Apakah ini lalu dapat menjelaskan keherananku beberapa waktu yang lalu sewaktu Z, laki-laki yang paling manusiawi dan baik, membuka buku Rebecca West dan berseru, "Feminis tak tahu malu! Ia mengatakan bahwa laki-laki adalah sombong!" Ucapan ini mengherankan, mengapa Rebecca West dicap feminis tak tahu malu karena mengatakan yang sebenarnya? Sebab bukan harga dirinya saja yang tersinggung, ia memprotes serangan atas kekuasaannya untuk percaya diri. Selama berabad-abad perempuan dipakai sebagai cermin yang mempunyai sihir dan kekuasaan nikmat untuk membantu seorang laki-laki tampil dua kali lebih besar dari yang sesungguhnya. Tanpa kekuasaan itu dunia mungkin masih rawa dan rimba. Kejayaan semua perang kita tidak akan tercatat. Kita mungkin masih hidup di zaman batu, kaisar dan raja tidak akan mendapatkan mahkota, bahkan kehilangan mahkota. Maka Napoleon dan Mussolini begitu getol mempertahankan pendapatnya bahwa perempuan itu inferior, kalau tidak begitu, mereka tidak akan besar. Untuk itu perempuan dibutuhkan laki-laki, karena itu perempuan tidak dapat mengatakan buku ini kurang atau gambar ini jelek atau apapun tanpa menimbulkan sakit hati dan amarah laki-laki jika dikritik. Karena kalau ia mulai menceritakan kebenaran, gambar di cermin mengkerut, kemampuannya bertahan hidup berkurang jauh.

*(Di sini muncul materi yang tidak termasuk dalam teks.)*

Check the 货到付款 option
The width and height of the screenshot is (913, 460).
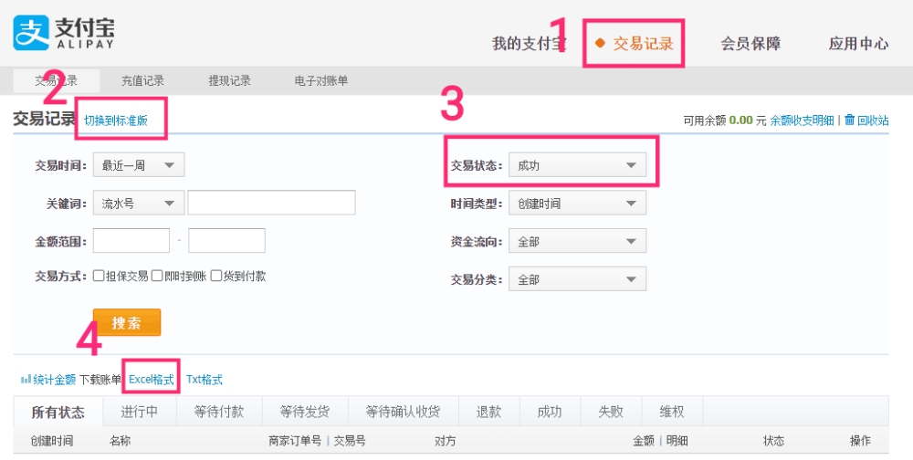[x=216, y=276]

Bagaimana ia dapat menghakimi, memperadabkan dunia, menulis buku, berpakaian kebesaran dan berpidato kalau ia tidak dapat melihat dirinya dua kali lebih besar dari sesungguhnya, sekali sebelum dan sekali setelah makan pagi?

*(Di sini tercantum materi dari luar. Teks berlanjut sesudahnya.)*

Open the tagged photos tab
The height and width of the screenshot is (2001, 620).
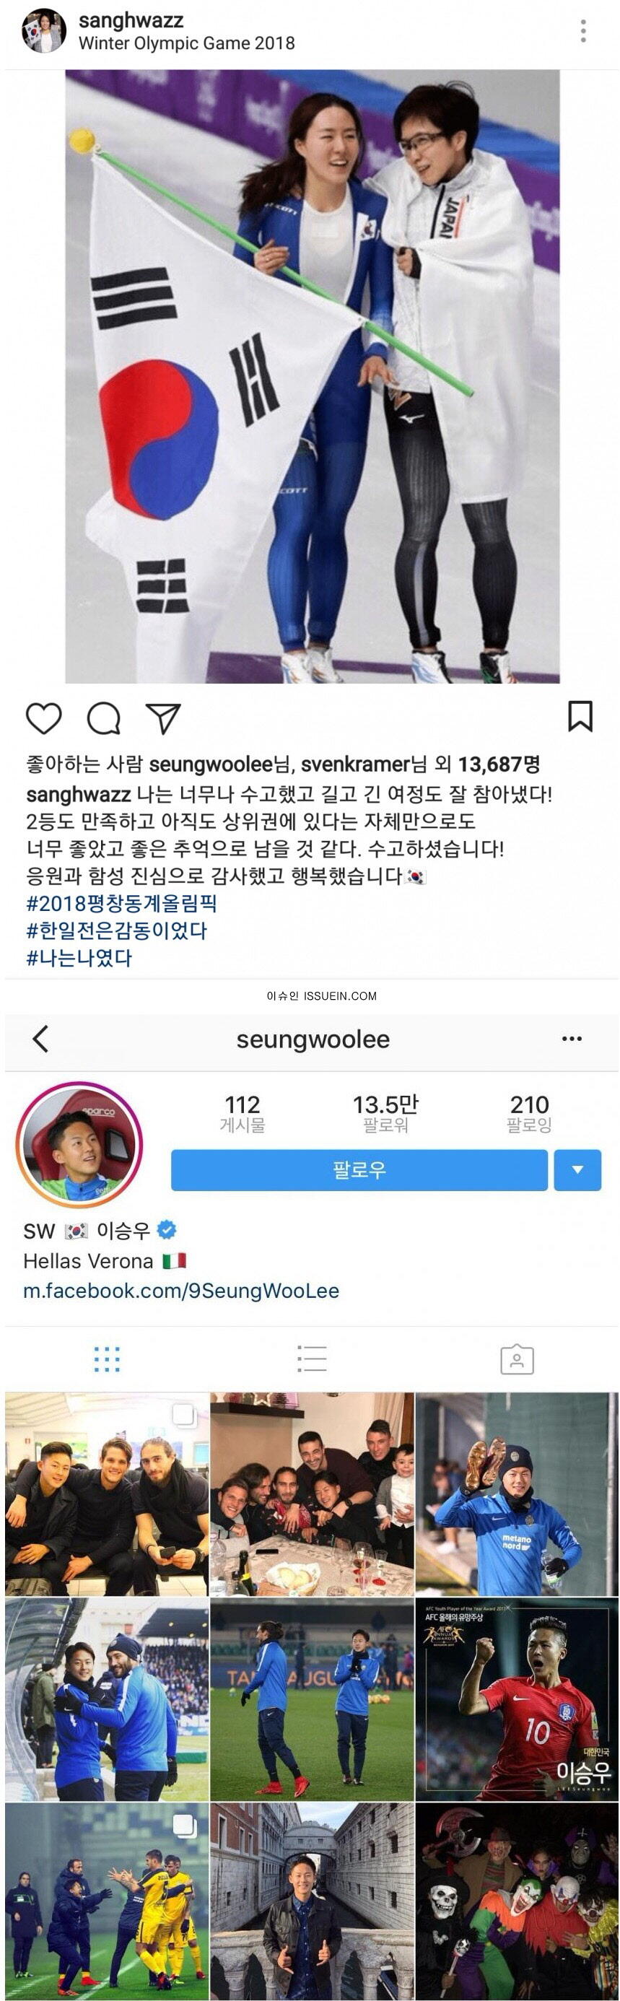[517, 1359]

Metafor ini sangat penting karena cermin ajaib tersebut mengisi daya hidup, merangsang sistem syaraf, dan kalau cermin diambil si laki-laki bakal mati seperti pemadat yang diambil madatnya. Dan dengan ilusi ini, kupikir sambil memandang keluar jendela, setengah jumlah orang berjalan menuju tempat kerjanya. Mereka bangun pagi-pagi dan menghadapi hari baru dengan percaya diri, merasa diri lebih unggul dari sisa setengah umat manusia, dengan rasa percaya diri yang begitu tinggi untuk menghadap kehidupan publik.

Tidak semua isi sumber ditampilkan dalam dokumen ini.